What this task involves:
Filtering the records below, copy only those lines that include the word "window".

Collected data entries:

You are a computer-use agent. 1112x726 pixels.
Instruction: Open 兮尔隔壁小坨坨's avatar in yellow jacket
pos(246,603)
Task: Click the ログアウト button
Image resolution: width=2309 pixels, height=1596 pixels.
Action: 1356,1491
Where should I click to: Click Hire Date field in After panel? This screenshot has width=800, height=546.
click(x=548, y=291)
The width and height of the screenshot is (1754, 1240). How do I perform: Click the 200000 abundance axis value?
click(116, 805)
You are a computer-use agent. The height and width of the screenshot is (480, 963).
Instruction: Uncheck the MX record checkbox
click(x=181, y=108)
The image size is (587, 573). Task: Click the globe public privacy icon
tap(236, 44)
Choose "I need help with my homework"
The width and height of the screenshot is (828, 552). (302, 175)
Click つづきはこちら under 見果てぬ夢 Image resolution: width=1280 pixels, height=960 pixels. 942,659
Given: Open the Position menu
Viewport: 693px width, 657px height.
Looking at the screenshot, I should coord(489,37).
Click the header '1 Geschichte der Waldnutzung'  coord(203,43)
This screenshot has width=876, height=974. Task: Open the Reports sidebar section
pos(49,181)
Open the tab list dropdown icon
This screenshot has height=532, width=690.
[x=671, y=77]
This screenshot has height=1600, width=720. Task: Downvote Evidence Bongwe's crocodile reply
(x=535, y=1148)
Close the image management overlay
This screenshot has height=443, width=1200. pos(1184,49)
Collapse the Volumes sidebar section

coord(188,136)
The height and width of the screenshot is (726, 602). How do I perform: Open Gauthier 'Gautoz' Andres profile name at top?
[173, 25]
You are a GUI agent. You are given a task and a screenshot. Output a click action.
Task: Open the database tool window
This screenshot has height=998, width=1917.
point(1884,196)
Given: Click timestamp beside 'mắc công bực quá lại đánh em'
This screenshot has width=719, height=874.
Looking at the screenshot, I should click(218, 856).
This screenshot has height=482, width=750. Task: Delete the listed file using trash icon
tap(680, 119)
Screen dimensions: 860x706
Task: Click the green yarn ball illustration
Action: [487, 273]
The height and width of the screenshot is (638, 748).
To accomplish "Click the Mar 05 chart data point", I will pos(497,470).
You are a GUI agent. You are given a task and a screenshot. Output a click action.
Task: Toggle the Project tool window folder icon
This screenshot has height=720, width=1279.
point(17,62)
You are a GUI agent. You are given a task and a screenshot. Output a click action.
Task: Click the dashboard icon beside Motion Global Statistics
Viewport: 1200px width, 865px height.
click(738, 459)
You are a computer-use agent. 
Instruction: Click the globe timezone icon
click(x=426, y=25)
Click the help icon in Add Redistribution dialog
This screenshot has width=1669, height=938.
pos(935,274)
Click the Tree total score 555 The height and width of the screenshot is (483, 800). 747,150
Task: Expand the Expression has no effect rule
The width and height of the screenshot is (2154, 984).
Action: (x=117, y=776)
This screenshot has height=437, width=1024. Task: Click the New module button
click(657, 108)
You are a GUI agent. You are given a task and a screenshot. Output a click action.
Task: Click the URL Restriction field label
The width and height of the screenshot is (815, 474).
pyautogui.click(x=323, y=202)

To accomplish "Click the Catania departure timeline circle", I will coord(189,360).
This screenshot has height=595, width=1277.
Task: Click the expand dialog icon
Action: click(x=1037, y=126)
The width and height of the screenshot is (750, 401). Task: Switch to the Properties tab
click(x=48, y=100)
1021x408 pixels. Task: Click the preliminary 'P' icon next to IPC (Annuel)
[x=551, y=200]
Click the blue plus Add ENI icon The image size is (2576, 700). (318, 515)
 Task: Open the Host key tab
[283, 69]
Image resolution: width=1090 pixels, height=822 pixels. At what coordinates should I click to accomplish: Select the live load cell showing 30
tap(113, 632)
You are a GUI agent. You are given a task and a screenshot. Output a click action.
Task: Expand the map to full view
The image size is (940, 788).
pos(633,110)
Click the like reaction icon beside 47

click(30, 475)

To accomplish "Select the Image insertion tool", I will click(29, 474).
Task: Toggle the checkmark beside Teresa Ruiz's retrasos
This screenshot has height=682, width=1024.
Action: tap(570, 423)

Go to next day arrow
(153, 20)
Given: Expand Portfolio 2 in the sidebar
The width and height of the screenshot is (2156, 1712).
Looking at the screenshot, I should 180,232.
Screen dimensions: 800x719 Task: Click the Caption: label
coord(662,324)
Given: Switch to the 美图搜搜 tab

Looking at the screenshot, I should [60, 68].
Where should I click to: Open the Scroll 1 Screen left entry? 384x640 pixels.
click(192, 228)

Task output:
Task: Open the database tool window
Task: Toggle the Project tool window folder icon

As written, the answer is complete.